Habitação avança em três frentes em São Jorge D’Oeste: Município esclarece Vitória II, apura divergência em área e projeta novas casas em Paranhos
A habitação esteve no centro de uma reunião realizada pela Administração Municipal de São Jorge D’Oeste com representantes do Legislativo e equipes técnicas nesta Segunda-Feira(17). Durante o encontro, o prefeito Gelson Coelho apresentou detalhadamente três situações distintas: o processo de regularização ambiental necessário para concluir as 15 residências do Conjunto Habitacional Vitória II; a averiguação de uma divergência de metragem em outra área adquirida pelo Município e destinada a um futuro empreendimento habitacional; e o início de um novo projeto, em parceria com a Caixa Econômica Federal, que terá como primeira frente o distrito de Doutor Antônio Paranhos.
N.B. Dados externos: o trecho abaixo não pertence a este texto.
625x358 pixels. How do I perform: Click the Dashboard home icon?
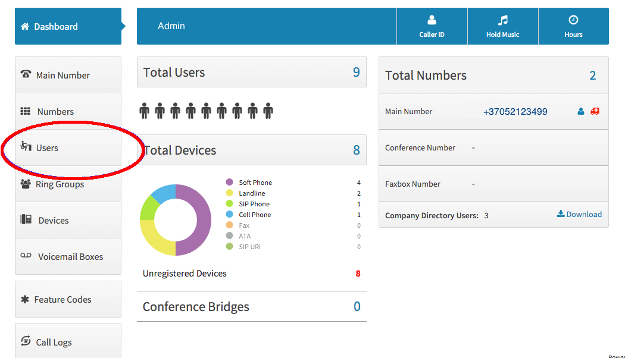pos(25,27)
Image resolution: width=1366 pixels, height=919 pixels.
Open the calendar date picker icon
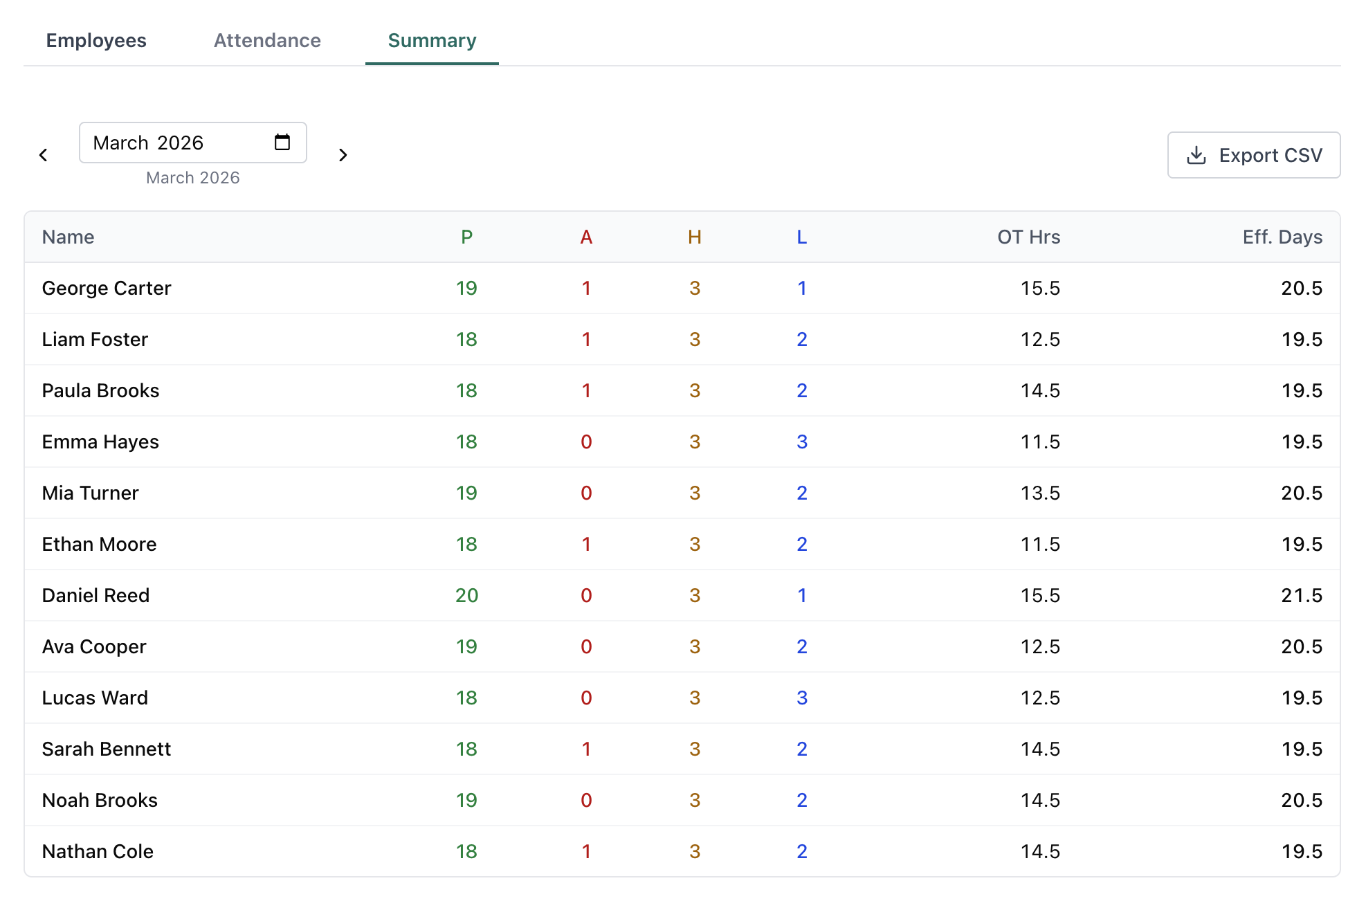click(x=281, y=141)
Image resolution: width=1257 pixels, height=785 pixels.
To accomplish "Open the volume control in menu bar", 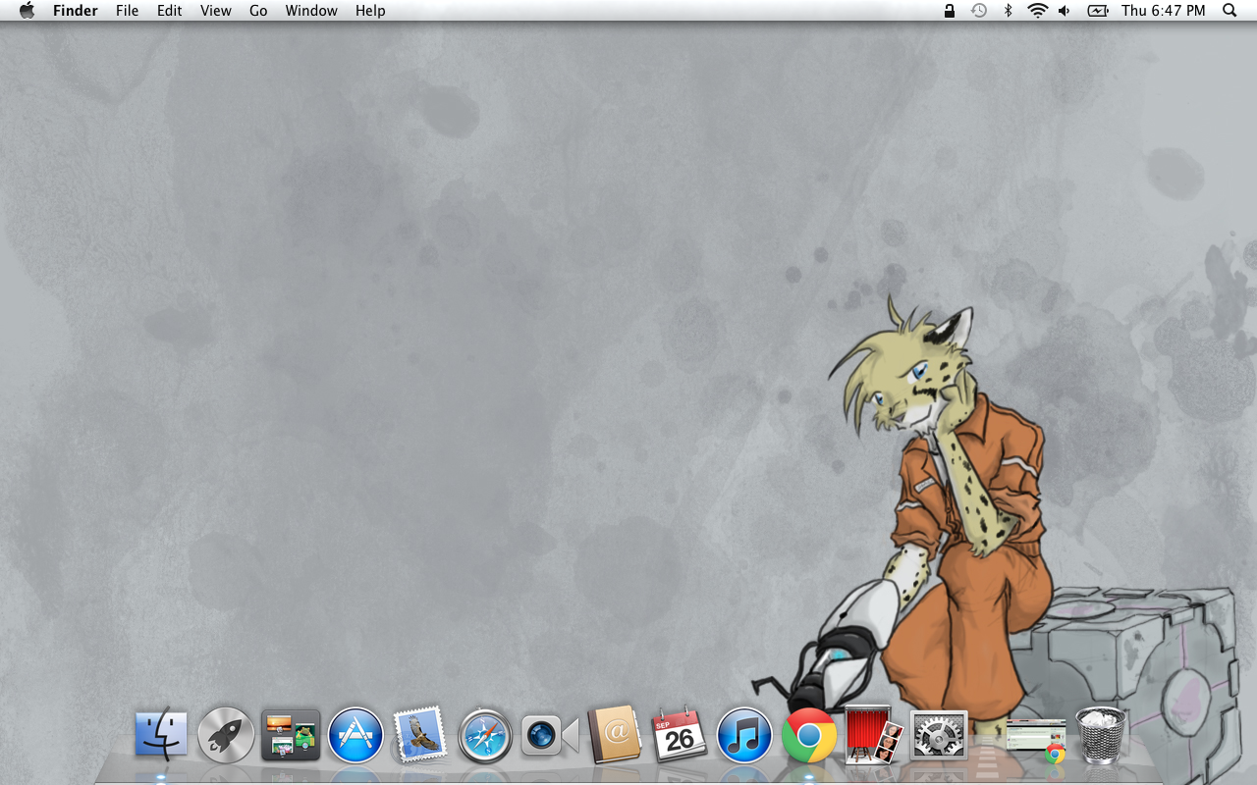I will pyautogui.click(x=1065, y=11).
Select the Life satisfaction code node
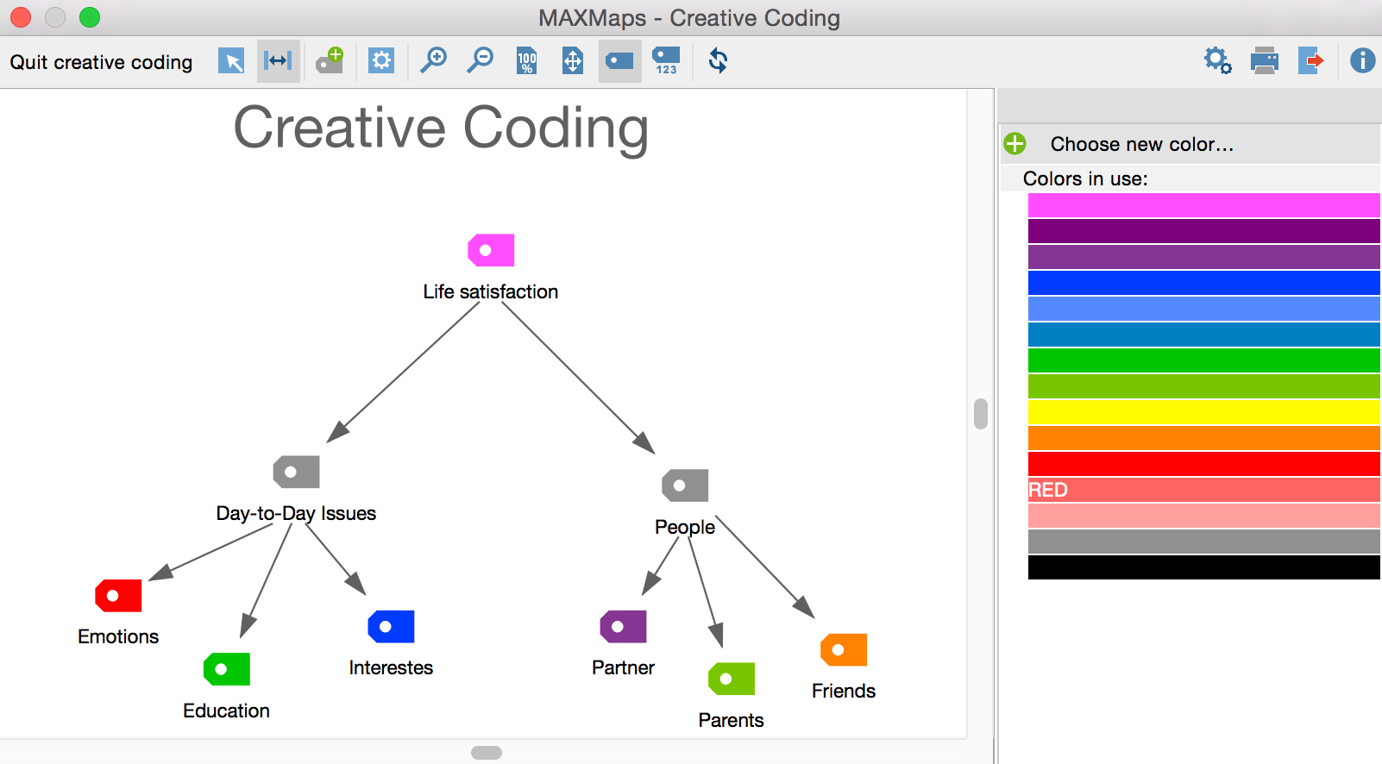1382x764 pixels. tap(491, 251)
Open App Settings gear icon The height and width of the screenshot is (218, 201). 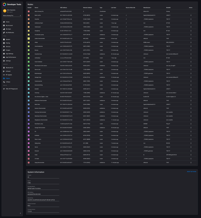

Participaram da reunião o prefeito Gelson Coelho, o vice-prefeito Gilmar Paixão, a presidente da Câmara, Rosane Lotti, os vereadores Claudinei Cordeiro, Valdir Martendal, Santolino Ferreira, o Santo Nico, Soeli Stermer, Rosi Marmit e Adir Marafon, além do vereador licenciado Odinei Rebonato. Também participaram integrantes da Engenharia, Planejamento, Assistência Social e demais setores envolvidos.
Os vereadores Moacir Costa e Silva e Anderson Dierings não estiveram presentes.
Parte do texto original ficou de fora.